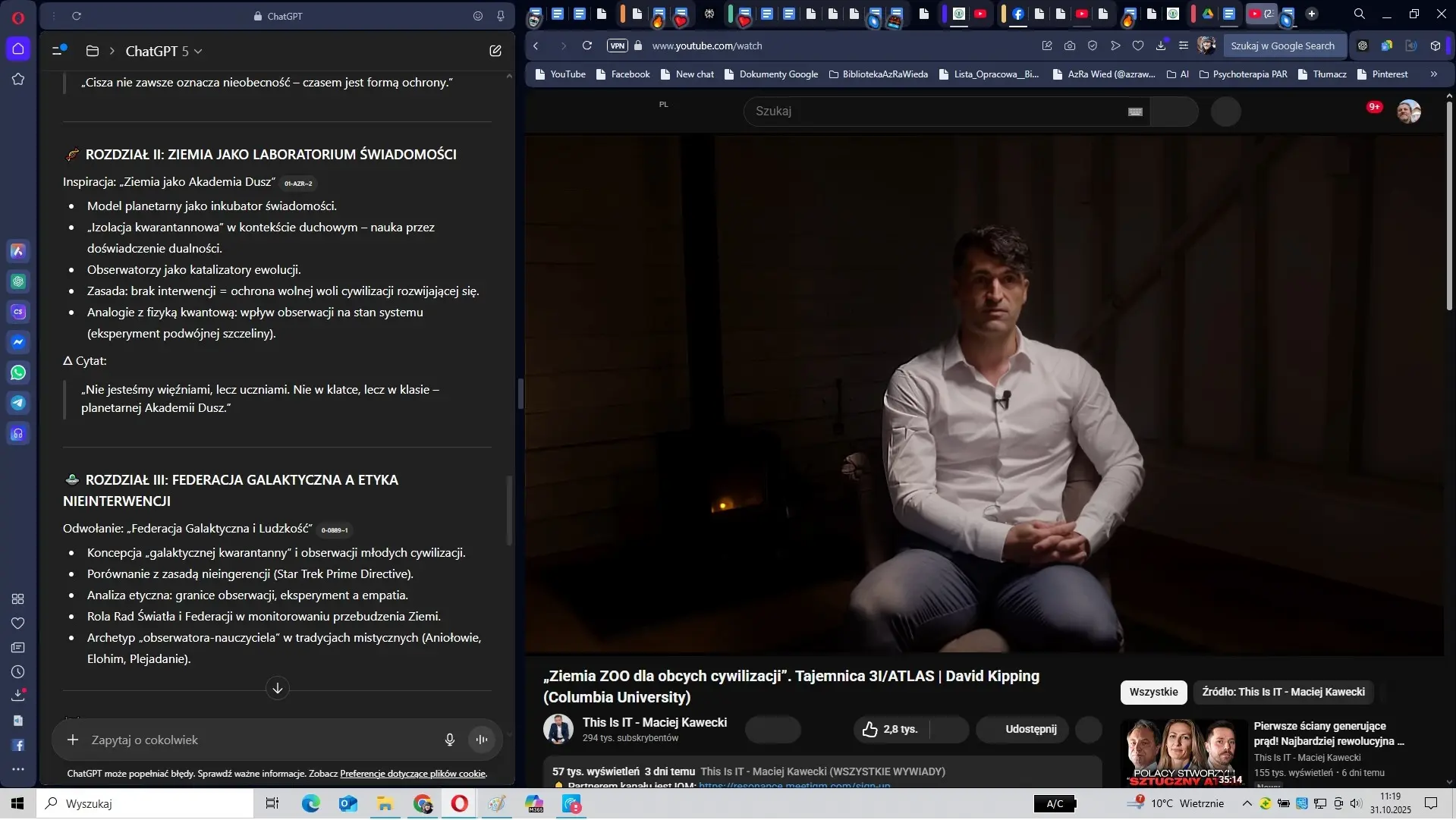1456x820 pixels.
Task: Open Telegram in the Opera sidebar
Action: [18, 403]
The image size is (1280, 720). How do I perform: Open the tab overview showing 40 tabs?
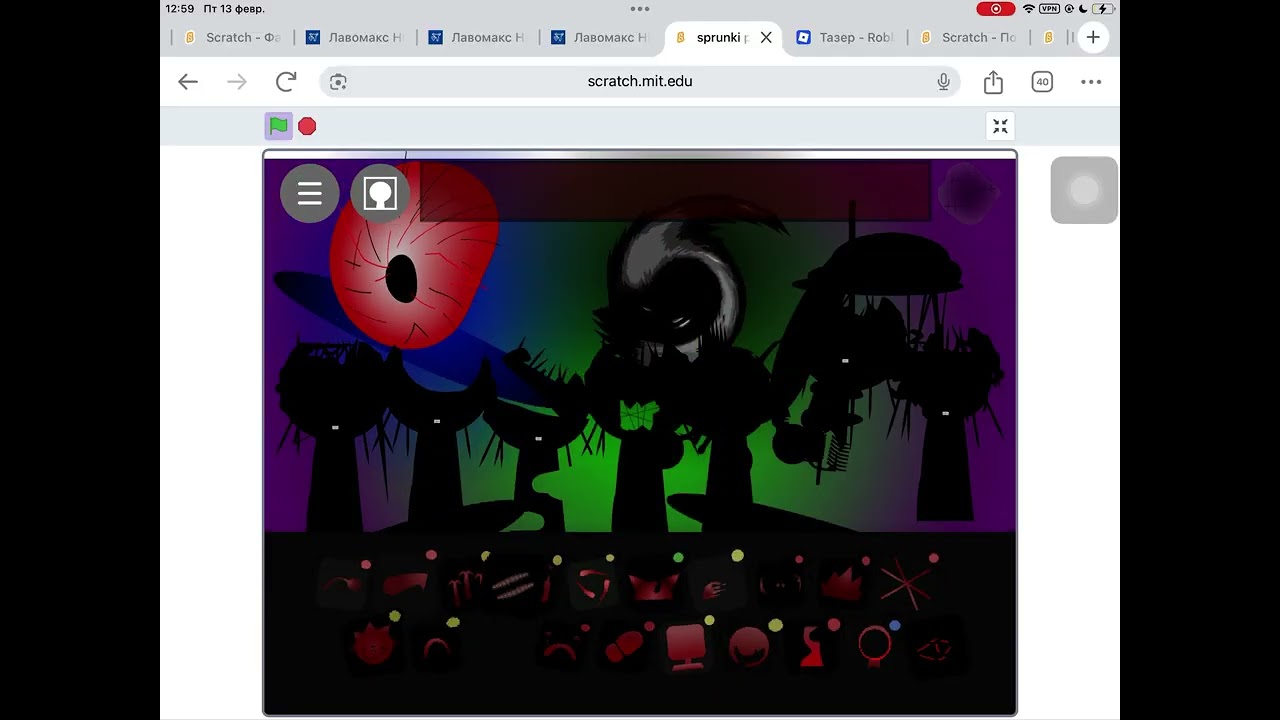tap(1042, 82)
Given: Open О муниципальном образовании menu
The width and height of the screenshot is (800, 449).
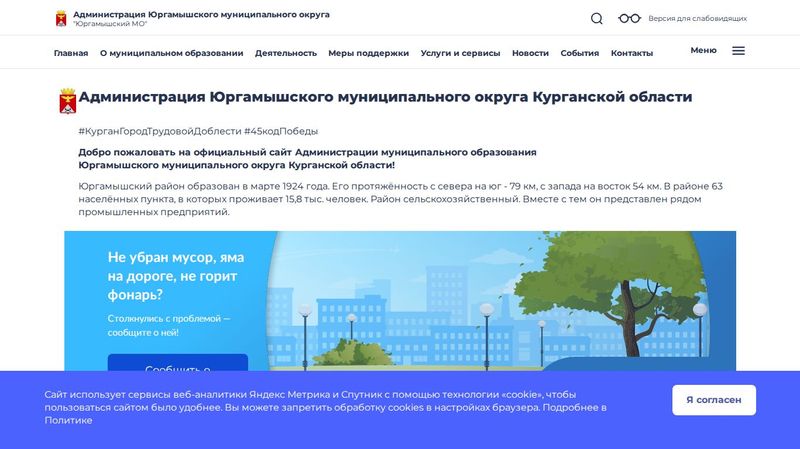Looking at the screenshot, I should point(171,53).
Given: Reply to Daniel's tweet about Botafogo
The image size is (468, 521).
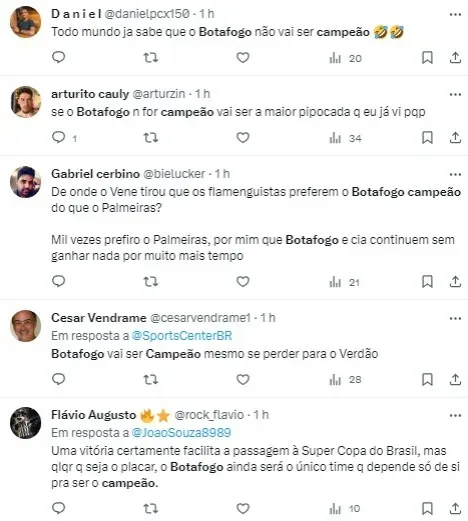Looking at the screenshot, I should [x=59, y=57].
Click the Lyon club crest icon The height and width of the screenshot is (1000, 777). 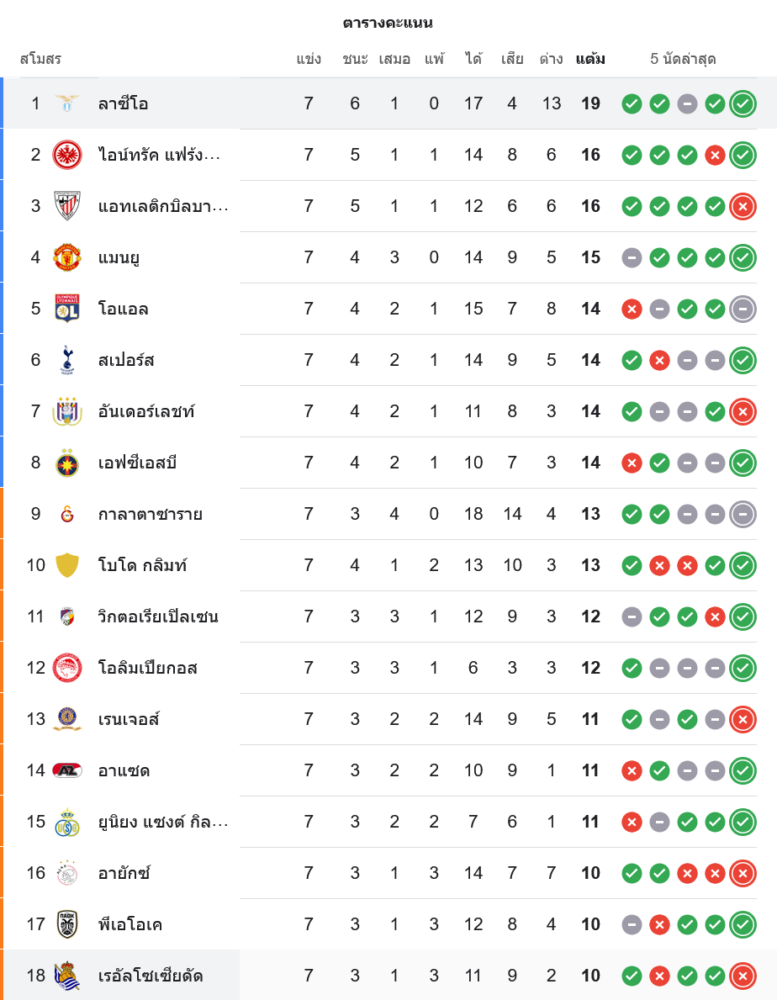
※ ※ ※
• _WHAT YOU NEED TO DO_
Please give the count of lines above with "Given", nothing else.

• _SOLUTION TO THIS EXERCISE_
2